9 - Les couleurs négatives

La notation négative des couleurs a été largement employée par Maxwell, Helmholtz et Grassmann dès le milieu du 19e siècle. Cette méthode va permettre d’intégrer l’ensemble des radiations spectrales bien quelles soient à l’extérieur du gamut limité de l’espace CIE-RGB.



Fig. 1. Seulement deux primaires suffisent pour définir la totalité des couleurs comparées. Pour la plupart d'entre elles, la troisième primaire intervient en opposition sur la couleur cible.

La méthode qui permet de ramener artificiellement une couleur trop saturée dans le triangle de maxwell s’appelle la méthode de désaturation.
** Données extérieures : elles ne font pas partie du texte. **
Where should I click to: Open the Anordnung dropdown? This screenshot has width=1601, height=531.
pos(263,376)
Ce principe permet de définir par rapport aux primaires, une couleur qui se trouve à l’extérieur du triangle de Maxwell. Cette technique est un moyen efficace pour transformer une désaturation apportée à la couleur spectrale en une valeur de composante RGB à la condition de la soustraire.

Dans tous les systèmes de couleurs, le fait de mélanger des couleurs induit une perte de saturation par rapport à la saturation des primaires. Une couleur cyan, issue du mélange de vert et de bleu est systématiquement  plus terne que le bleu ou le vert. Ce phénomème a pour conséquence de restreindre la dimension des espaces RGB. C'est pour cette raison que la quasi-totalité des couleurs spectrales se situent à l'extérieur du triangle de Maxwell.
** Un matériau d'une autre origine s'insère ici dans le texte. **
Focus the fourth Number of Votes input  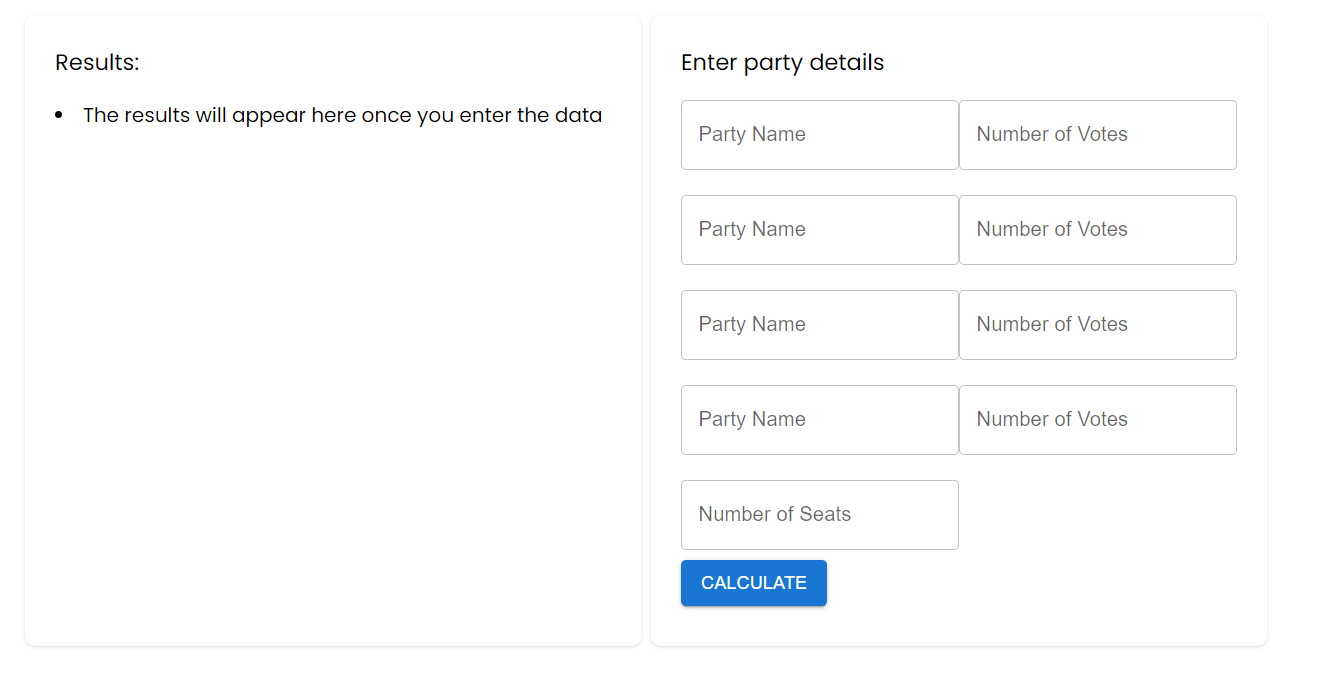(x=1097, y=420)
Heureusement, il est possible de donner une correspondance RGB à une couleur très saturée hors gamut en la désaturant suffisamment pour la ramener dans les limites du triangle. Par exemple, une couleur Cyan de 500 nm sera désaturée par superposition de sa couleur complémentaire (rouge) en la comptabilisant comme un apport négatif.

Fig. 2. Ajouter une couleur complémentaire sur une couleur apporte une désaturation.

Fig. 3. A l'exception des trois primaires, l'ensemble des couleurs spectrales sont des couleurs hors gamut.